_TAREAS PROPUESTAS_:
[A] Indica si cada afirmación coincide con el texto de estudio y respalda tu respuesta con las palabras exactas que lo deciden. (i) El encuentro con doña Blanca tuvo lugar una tarde de invierno de 1998. (ii) Doña Blanca viajó en la parte trasera del coche. (iii) En la terraza pidieron té verde y un trozo de pastel.
[B] Según el texto de estudio, ¿en qué lugar recogieron los amigos a quien narra?

_TEXTO DE ESTUDIO_:
* * * * * * * * *
Conocí a doña Blanca Mora y Araujo una tarde de invierno del año 1998, en la que unos amigos míos la invitaron a tomar un té en la zona turística de Portals Nou. Me recogieron en el paseo de Mallorca, doña Blanca iba junto al conductor y su esposa y yo nos acomodamos en la parte trasera del coche. Ella me preguntó si escribía, le dije que sí, pero que yo era un poeta y escritor muy humilde. Pronto llegamos a nuestro destino y nos sentamos en una de las terrazas más importantes de la urbanización de lujo. La tarde era soleada y las gaviotas volaban sobre los barcos anclados. Pedimos al camarero que nos sirvieran té verde y un trozo de pastel. Entre bocado y bocado de pastel y sorbos de té, hacíamos algunos comentarios elogiosos sobre el sitio en donde nos encontrábamos. Nuestros amigos tuvieron que ausentarse durante unos veinte minutos, pues tenían que hacer una gestión en relación a una barca que querían comprar, por lo que durante ese tiempo me quedé a solas con doña Blanca, momento que aproveché para que me contase cosas de los años pasados junto al escritor. Años gloriosos en donde lo pasaron muy bien, viajando, conociendo a personalidades políticas y escritores de primer orden, también momentos amargos y de exilios. Asimismo me contó cómo vivía en la actualidad, me dio mucha pena escucharla… Unos quince minutos más tarde, volvieron nuestros amigos y, tras otros cinco minutos, él se dirigió a doña Blanca diciéndole: «Querida amiga, nos vamos, ya va siendo tarde y antes de que oscurezca debes estar en casa». «Qué pronto ha pasado el tiempo. Lo bueno siempre acaba pronto, si no queda más remedio, nos iremos». En sus palabras había pena y resignación.
* * * * * * * * *
_MATERIAL EXTRAÍDO_:
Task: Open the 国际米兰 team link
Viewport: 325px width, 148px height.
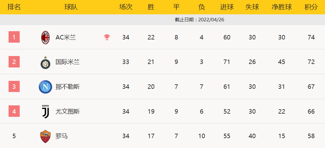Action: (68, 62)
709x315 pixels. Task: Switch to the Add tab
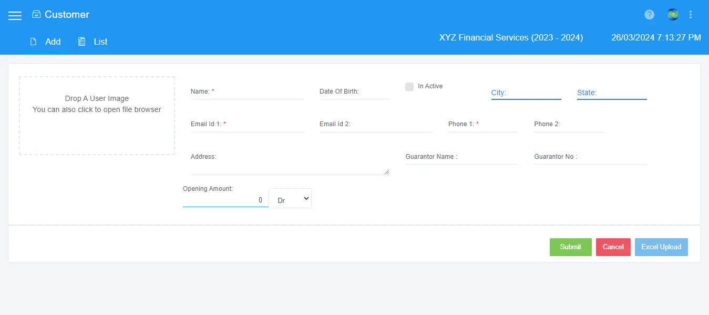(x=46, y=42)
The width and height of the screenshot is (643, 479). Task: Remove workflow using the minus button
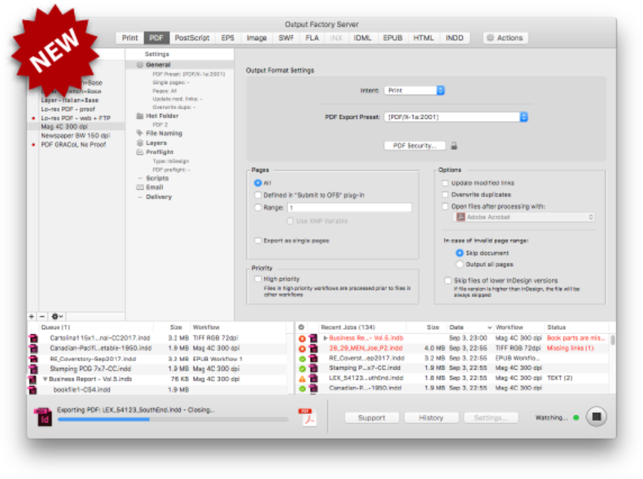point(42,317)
* * * * * * * * *
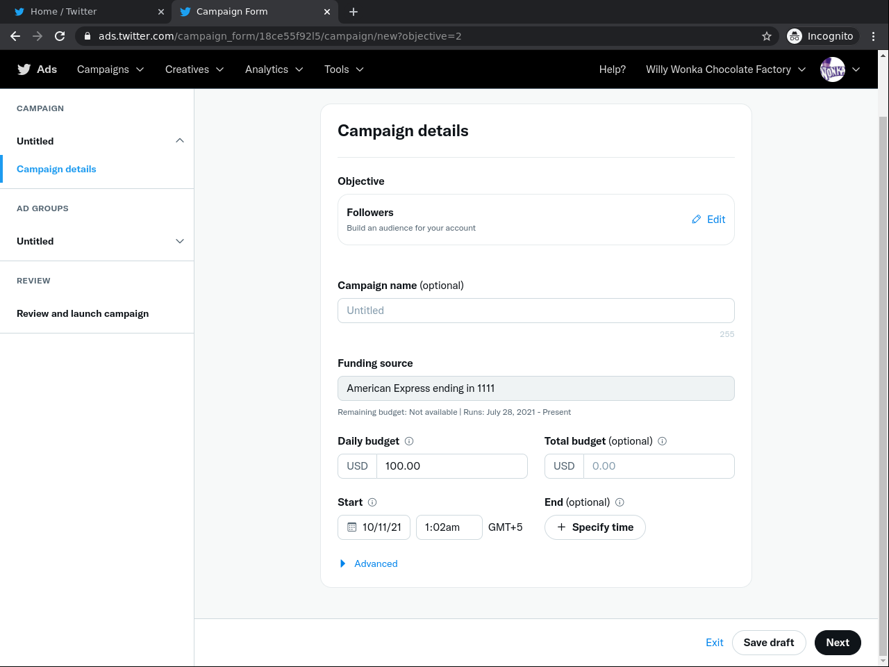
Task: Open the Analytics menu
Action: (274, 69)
* * * * * * * * *
_SOLUCIONES DEL EJERCICIO_:
[A]
(i) Sí: «Conocí a doña Blanca Mora y Araujo una tarde de invierno del año 1998».
(ii) No: «doña Blanca iba junto al conductor».
(iii) Sí: «Pedimos al camarero que nos sirvieran té verde y un trozo de pastel».

[B] En el paseo de Mallorca.